Je ne dis pas que ce n’était pas de la maltraitance, mais ça n’a pas été considéré comme de la maltraitance, tient à préciser l’enquêteur.

Des dessins d'arc-en-ciel sur une affiche de couleur blanche de la résidence pour aînés Manoir Liverpool.

Des dessins d'arc-en-ciel ont été collés sur l'affiche du Manoir Liverpool.

Photo : Radio-Canada / Marie-Pier Bouchard

Yves Benoît considère que l’affaire du Manoir Liverpool, un événement malheureux et que tout le monde condamne, devrait servir d'événement sentinelle pour permettre à d’autres établissements de la province de s'assurer que les mécanismes sont tous là et qu'on est capable de centraliser l'information.

Pistes de solutions et recommandations

Même si avec cet événement, la direction du CISSS de Chaudière-Appalaches a rapidement révisé ses pratiques, il reste du travail à faire particulièrement sur l’importance de faire des signalements, sur le rôle de la commissaire aux plaintes et à la qualité autant auprès des intervenants que des familles, fait valoir Yves Benoît.

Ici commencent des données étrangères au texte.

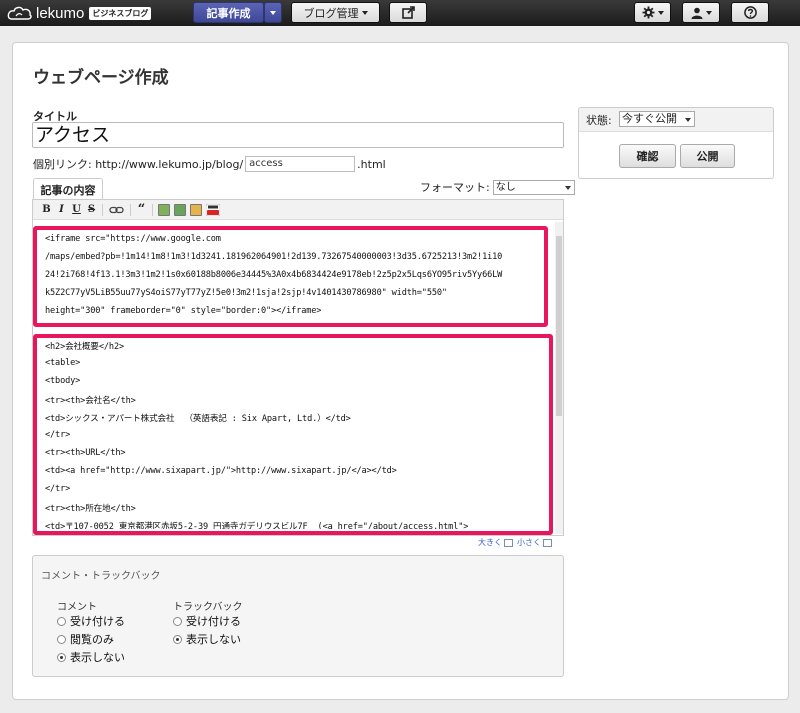 Image resolution: width=800 pixels, height=713 pixels. Describe the element at coordinates (101, 576) in the screenshot. I see `comment-trackback-title: コメント・トラックバック` at that location.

La diffusion de l’existence du commissariat aux plaintes et l’implantation de comités de résidents dans les résidences privées pour aînés (RPA) ainsi que dans les ressources intermédiaires permettraient de détecter les problèmes plus rapidement, selon Yves Benoît.

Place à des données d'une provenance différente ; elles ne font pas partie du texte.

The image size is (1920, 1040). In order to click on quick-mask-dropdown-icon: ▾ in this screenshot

J'irais jusqu'à dire qu’il y aurait peut-être lieu que ces comités de résidents soient en lien aussi avec le commissaire aux plaintes, ajoute-t-il.

Le CISSS, un bon élève

Yves Benoît souligne d’ailleurs la proactivité du CISSS qui a rapidement mis sur pied le projet 360 afin de centraliser les événements auprès d’un seul gestionnaire de façon à avoir une image globale dans chacun des établissements.

Par ailleurs, pour lui, il ne fait aucun doute que les processus et les mécanismes qui entourent la vigie et l’assurance de la qualité sont bien en place et qu’ils fonctionnent.

À preuve, il explique que son enquête lui a permis de conclure que les services offerts aux autres installations appartenant aux anciens propriétaires du Manoir Liverpool, Claude Talbot et Manon Belleau, sont adéquats. Le CISSS en assure comme il se doit la prise en charge, écrit-il dans le rapport.

Quatre lieux d'hébergement pour aînés situés dans la région de Chaudière-Appalaches

Claude Talbot et Manon Belleau ont vendu la Manoir Liverpool, mais possèdent toujours la Villa Bellevue et la Villa des Etchemins. M. Talbot est aussi gestionnaire du CHSLD Pavillon Bellevue.

Photo : Radio-Canada

N'empêche, il souligne que les procédures peuvent avoir leurs limites, surtout dans une région comme Chaudière-Appalaches qui est assez vaste avec 230 RI-RTF ainsi que 172 RPA nécessitant des suivis.

Les centaines d'installations de toutes tailles, dispersées à travers un vaste territoire, obligent des compromis, écrit l'enquêteur.

Yves Benoît dit avoir observé que ceux qui doivent assumer cette responsabilité font face à un sentiment d'impuissance.